**EXCERPT PROVIDED:**

The dispute revolves around whether the taxpayer, either individually or together with his spouse, should be considered as an entrepreneur for value-added tax (VAT) purposes. The taxpayer argues that he and his spouse operate a business involving the repair, sale, and transportation of a stock of cars, with the taxpayer handling invoicing. The cars, previously used for rental purposes in the film industry, are owned by and registered under the spouse’s name. The tax authority does not dispute that the taxpayer performed the described repair, sale, transportation, and invoicing activities. However, they contend that the taxpayer and his spouse do not present themselves as an independent partnership. According to the tax authority, these activities are carried out in the context of liquidating the spouse’s business.

The court explains that, according to VAT law, an entrepreneur is someone who independently operates a business and does not perform services without charge. As the taxpayer does not charge a fee for his services and has no intention to do so, he cannot be considered an entrepreneur based solely on his own activities.

**TASK REQUIREMENTS:**
A: Reproduce word for word the part of the VAT case text starting at "The court explains" and ending at "his own activities.".
B: According to the VAT case text, whose name are the cars owned by and registered under?
C: List every activity that, according to the VAT case text, the tax authority does not dispute the taxpayer performed.
The lines after this point are separate material and have no connection to the VAT case text.

**GIVEN INFORMATION:**
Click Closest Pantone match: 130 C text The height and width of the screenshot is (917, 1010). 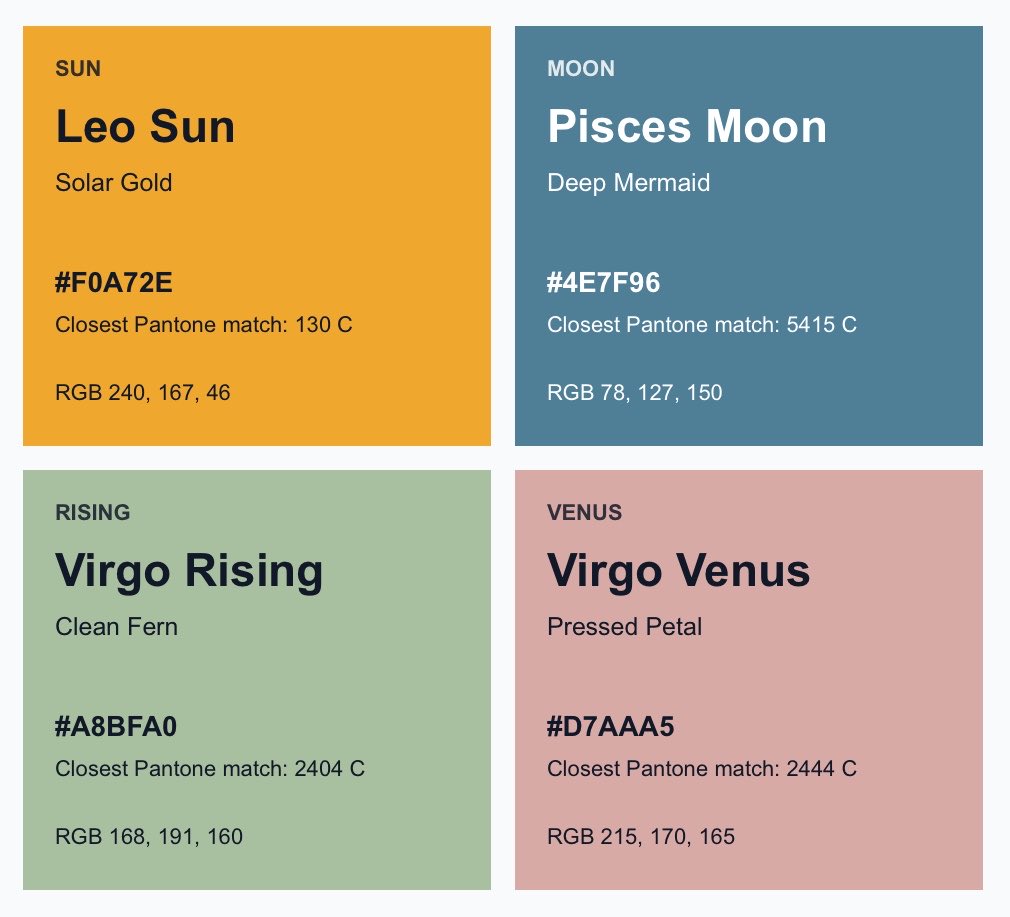pyautogui.click(x=204, y=325)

**TASK ANSWERS:**
A:
The court explains that, according to VAT law, an entrepreneur is someone who independently operates a business and does not perform services without charge. As the taxpayer does not charge a fee for his services and has no intention to do so, he cannot be considered an entrepreneur based solely on his own activities.

B: The spouse's name.

C: Repair, sale, transportation, invoicing